Bref, ce corpus, cet assortiment, ce bouclier anti-missile, ces anticorps disposés en batterie autour du gentil et touchant petit pamphlet du grand intellectuel révolutionnaire Hal Draper, nous en apprennent plus sur une intelligentsia d'extrême-gauche altermondialiste contemporaine que sur Draper (les officiants sont : Jean Batou, Michael Albert, Alain Bihr, Diane Lamoureux, Catherine Samary, Murray Smith). Mais ça, on connaît déjà.
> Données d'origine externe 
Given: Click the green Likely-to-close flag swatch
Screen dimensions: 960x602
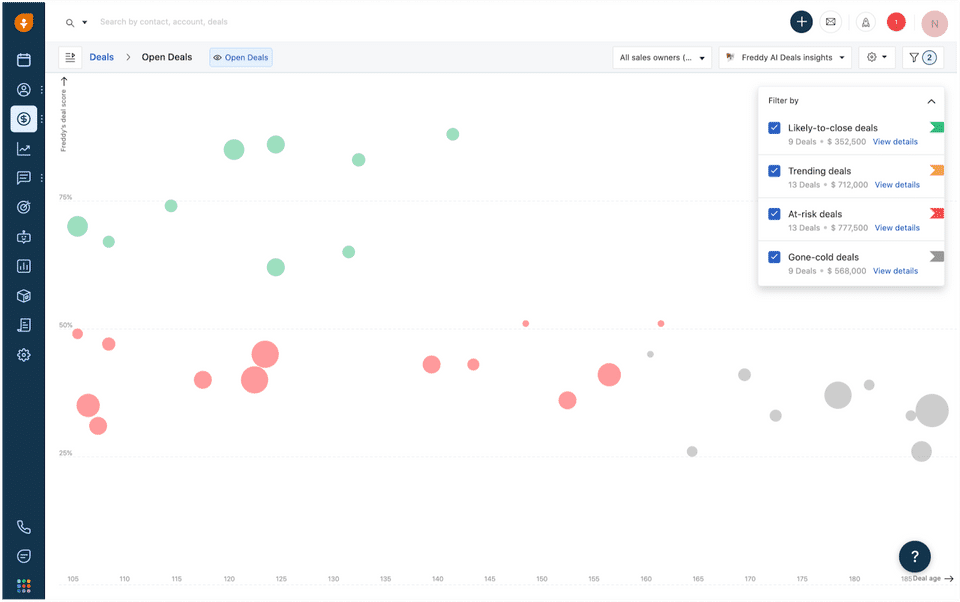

J'ai gardé pour la fin le détail qui tue : les références à Marx et Engels dans les notes rajoutées en bas de pages se rapportent presque toutes à "Œuvres choisies, Moscou, Éditions du Progrès, 1976", alors qu'on a quand même d'autres éditions que celles-ci ! Mais il y a comme un symbole involontaire en cette invocation infra-paginale de "Moscou", comme si Draper en français avait mérité un exorcisme supplémentaire ... et comme s'il fallait nous signifier de quoi tous ces exorcismes sont le nom ...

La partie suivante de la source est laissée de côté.